# A CBN Question



## Johnturner (May 5, 2017)

With the new CBN wheel I purchased there was a note that said not to use the wolverine jig for sharpening. 
Is this true?? Why?? How can it hurt??
John


----------



## Tony (May 5, 2017)

I've heard that it's fine from many people. @Fsyxxx


----------



## woodman6415 (May 5, 2017)

Johnturner said:


> With the new CBN wheel I purchased there was a note that said not to use the wolverine jig for sharpening.
> Is this true?? Why?? How can it hurt??
> John


Thats weird .., nobody told me .. and I only use the wolverine jig on my CBN wheels ... works perfect ... I could never get my gouges this sharp on regular wheels ... just ground off a lot of gouge material ...


----------



## jasonb (May 5, 2017)

Never heard that either, I have not had any issues. I know only hss tools should be used on cbn wheels.


----------



## NYWoodturner (May 5, 2017)




----------



## CWS (May 5, 2017)

Only thing I have been told is don't sharpen the old carbon steel tools I use my wolverine setup with hss tools always.

Reactions: Agree 1


----------



## DKMD (May 5, 2017)

I've used the wolverine/varigrind system with my CBN wheels for several years now with no problems. I can't imagine how the sharpening platform has any relationship to the wheel type. Where'd you get them?

Reactions: Agree 2


----------



## Fsyxxx (May 7, 2017)

I use wolverine all the time, only way I sharpen. That being said of the jig itself contacts the wheel it'll take the cbn off. Shouldn't be an issue since your not sharpening the jig, at least I don't....


----------



## Nubsnstubs (May 7, 2017)

Fsyxxx said:


> I use wolverine all the time, only way I sharpen. That being said *of the jig itself contacts the wheel it'll take the cbn off*. Shouldn't be an issue since your not sharpening the jig, at least I don't....

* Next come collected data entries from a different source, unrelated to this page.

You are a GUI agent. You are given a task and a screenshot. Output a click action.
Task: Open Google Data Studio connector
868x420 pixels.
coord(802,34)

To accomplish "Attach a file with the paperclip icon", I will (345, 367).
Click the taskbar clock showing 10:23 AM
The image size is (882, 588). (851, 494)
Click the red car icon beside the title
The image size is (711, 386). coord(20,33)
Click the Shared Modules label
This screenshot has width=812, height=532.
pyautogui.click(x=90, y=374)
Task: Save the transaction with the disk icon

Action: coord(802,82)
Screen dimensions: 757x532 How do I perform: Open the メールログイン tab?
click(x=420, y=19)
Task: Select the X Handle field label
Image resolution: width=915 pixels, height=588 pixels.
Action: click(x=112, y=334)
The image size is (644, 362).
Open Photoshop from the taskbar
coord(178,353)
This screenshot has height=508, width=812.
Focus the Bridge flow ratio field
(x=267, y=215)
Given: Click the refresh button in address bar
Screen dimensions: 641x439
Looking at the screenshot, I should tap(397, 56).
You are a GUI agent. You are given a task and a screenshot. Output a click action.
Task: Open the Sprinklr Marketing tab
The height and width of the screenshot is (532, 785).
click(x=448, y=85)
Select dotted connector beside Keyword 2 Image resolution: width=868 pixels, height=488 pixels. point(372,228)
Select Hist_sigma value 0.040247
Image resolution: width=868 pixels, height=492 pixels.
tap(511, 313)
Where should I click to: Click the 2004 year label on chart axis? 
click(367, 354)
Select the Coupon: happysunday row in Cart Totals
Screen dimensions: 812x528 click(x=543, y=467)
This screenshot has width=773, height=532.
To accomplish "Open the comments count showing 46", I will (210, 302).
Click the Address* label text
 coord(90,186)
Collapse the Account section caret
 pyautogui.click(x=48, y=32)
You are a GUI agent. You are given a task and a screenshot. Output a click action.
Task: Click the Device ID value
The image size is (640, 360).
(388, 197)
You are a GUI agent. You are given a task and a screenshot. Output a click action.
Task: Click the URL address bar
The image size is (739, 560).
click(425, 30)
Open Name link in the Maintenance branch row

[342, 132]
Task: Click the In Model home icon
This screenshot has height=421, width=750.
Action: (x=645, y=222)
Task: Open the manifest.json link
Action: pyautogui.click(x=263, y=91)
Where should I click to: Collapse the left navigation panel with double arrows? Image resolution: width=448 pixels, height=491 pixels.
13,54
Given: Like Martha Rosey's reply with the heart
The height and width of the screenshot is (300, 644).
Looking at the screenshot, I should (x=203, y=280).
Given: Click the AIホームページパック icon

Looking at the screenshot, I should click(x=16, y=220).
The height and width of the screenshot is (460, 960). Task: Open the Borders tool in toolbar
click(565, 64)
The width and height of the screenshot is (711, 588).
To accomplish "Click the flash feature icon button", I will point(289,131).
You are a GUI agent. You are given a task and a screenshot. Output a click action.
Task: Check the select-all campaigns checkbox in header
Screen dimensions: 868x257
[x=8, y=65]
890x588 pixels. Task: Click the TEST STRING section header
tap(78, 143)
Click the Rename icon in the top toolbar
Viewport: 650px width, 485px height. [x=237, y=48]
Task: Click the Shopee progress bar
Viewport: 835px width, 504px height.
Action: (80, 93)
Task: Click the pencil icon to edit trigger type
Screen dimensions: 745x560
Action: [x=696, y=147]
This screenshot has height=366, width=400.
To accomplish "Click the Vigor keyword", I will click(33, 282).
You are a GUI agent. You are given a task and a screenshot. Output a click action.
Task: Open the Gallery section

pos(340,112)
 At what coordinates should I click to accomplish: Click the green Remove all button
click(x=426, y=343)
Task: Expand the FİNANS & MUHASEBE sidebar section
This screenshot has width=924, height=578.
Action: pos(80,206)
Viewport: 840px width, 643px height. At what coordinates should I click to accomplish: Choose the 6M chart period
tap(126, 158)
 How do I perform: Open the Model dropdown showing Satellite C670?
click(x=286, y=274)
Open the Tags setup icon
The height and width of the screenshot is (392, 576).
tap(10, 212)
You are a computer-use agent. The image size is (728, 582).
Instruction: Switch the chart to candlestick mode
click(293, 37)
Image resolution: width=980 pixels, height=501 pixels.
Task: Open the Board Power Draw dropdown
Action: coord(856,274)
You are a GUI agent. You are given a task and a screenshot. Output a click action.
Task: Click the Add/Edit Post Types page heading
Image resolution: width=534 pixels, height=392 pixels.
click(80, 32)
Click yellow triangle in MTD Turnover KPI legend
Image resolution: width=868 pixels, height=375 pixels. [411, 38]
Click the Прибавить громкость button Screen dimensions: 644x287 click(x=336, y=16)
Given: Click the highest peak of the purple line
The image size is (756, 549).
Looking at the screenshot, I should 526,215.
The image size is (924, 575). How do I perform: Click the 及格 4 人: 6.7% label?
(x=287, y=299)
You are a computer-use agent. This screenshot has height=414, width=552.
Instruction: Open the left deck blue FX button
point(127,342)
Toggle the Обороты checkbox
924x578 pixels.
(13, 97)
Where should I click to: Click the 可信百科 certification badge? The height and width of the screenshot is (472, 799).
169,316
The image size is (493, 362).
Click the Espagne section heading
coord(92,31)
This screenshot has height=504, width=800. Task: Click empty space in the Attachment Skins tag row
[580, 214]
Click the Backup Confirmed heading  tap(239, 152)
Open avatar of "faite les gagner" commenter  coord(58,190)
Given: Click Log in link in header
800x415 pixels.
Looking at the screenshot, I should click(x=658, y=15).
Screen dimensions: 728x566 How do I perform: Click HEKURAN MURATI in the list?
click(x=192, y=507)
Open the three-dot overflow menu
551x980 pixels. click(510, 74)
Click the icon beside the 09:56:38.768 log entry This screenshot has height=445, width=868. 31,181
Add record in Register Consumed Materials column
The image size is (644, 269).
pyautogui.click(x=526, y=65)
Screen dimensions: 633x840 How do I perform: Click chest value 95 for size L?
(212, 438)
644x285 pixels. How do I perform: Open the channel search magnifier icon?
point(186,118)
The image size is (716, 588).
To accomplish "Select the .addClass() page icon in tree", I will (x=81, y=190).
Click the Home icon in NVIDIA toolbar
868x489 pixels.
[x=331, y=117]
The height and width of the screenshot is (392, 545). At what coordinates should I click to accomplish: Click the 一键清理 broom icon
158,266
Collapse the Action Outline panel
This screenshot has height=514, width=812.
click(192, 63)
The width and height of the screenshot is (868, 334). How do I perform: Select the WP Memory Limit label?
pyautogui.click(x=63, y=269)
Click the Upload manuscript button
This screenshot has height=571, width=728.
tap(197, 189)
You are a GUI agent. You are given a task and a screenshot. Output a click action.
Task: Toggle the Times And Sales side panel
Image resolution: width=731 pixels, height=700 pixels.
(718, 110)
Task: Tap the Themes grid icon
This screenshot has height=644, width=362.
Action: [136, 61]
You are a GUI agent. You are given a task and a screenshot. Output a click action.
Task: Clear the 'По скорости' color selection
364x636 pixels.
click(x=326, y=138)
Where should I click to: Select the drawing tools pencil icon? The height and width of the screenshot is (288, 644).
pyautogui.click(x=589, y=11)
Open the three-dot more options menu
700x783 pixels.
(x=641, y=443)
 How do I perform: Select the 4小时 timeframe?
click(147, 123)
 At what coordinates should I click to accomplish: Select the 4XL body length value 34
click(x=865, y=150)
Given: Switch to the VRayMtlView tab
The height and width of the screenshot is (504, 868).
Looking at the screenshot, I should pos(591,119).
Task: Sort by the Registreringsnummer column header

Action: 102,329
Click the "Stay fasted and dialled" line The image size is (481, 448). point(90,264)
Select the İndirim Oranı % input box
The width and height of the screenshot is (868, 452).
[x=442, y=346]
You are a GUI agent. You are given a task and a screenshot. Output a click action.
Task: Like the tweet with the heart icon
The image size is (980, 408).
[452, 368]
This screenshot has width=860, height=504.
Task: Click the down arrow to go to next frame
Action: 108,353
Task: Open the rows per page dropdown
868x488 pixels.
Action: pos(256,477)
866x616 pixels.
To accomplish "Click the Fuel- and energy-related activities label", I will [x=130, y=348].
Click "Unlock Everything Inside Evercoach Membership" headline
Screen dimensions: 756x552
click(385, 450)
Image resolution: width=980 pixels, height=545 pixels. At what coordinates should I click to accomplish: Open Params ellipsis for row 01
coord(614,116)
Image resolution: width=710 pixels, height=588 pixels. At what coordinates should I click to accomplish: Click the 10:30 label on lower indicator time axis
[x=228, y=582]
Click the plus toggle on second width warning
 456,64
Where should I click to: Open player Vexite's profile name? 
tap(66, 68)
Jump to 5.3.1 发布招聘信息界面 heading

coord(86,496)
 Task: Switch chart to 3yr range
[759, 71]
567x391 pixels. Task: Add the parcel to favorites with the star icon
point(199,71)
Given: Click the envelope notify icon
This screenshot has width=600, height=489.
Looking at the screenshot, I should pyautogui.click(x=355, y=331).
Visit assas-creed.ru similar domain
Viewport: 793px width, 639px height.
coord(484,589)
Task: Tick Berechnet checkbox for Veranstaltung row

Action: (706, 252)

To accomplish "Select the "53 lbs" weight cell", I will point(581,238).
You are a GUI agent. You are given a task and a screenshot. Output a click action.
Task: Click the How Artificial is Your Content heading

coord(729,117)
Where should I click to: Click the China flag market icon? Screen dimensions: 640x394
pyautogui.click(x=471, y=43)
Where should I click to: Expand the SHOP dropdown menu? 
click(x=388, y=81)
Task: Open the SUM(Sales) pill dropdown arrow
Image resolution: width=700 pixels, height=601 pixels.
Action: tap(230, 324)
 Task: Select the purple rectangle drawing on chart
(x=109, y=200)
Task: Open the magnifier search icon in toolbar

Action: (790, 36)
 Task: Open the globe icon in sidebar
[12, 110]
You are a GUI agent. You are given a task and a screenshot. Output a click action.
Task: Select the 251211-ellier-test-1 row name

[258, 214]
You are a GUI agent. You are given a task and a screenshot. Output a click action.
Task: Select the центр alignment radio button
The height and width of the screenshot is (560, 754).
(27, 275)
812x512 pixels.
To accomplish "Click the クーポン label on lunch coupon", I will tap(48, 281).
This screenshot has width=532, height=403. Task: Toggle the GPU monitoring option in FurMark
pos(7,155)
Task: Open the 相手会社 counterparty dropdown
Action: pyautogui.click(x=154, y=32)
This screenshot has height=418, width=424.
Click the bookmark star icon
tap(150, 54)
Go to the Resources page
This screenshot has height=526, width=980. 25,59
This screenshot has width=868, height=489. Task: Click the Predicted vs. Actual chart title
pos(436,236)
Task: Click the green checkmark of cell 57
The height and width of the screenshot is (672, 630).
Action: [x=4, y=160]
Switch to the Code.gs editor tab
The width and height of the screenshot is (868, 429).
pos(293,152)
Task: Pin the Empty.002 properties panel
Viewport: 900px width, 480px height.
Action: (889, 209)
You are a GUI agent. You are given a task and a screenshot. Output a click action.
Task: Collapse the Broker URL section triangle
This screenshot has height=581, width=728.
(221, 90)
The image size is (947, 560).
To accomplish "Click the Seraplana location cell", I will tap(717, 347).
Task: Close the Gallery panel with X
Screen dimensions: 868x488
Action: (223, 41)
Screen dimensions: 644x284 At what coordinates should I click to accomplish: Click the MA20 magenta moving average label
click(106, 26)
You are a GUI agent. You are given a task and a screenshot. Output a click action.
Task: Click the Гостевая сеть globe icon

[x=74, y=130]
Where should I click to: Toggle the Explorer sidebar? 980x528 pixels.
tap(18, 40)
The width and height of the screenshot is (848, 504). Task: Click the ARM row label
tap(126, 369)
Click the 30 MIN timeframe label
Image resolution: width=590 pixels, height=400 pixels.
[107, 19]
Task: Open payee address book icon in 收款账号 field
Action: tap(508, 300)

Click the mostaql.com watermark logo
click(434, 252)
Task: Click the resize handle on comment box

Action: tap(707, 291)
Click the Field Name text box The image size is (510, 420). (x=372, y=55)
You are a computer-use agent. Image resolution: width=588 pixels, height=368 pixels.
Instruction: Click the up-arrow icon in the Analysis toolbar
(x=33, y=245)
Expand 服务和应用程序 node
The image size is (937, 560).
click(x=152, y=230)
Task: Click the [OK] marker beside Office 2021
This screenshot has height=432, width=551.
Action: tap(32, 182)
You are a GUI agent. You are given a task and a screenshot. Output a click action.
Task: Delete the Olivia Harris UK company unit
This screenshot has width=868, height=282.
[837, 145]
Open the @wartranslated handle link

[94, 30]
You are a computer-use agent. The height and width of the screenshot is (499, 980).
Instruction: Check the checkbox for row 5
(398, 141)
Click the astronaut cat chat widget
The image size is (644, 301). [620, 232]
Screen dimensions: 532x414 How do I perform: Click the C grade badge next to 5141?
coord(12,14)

What!!!!!!! I know you misspelled "if", but what I don't get is the remainder of the bold statement above. Can you elaborate? .............. Jerry (in Tucson)


----------



## Fsyxxx (May 7, 2017)

Mild steel is sticky when it grinds and pulls the medium off the wheel. The trick to those wheels is the binding of the grinding medium to the steel, it'll come off pretty easy if mild steel or anything else soft is in contact with the surface. That's why it's always a good idea to keep a couple white wheels for some shaping tasks. You never want anything that isn't hardened to come into contact with the surface.

Reactions: Informative 1


----------



## DKMD (May 7, 2017)

Fsyxxx said:


> Mild steel is sticky when it grinds and pulls the medium off the wheel. The trick to those wheels is the binding of the grinding medium to the steel, it'll come off pretty easy if mild steel or anything else soft is in contact with the surface. That's why it's always a good idea to keep a couple white wheels for some shaping tasks. You never want anything that isn't hardened to come into contact with the surface.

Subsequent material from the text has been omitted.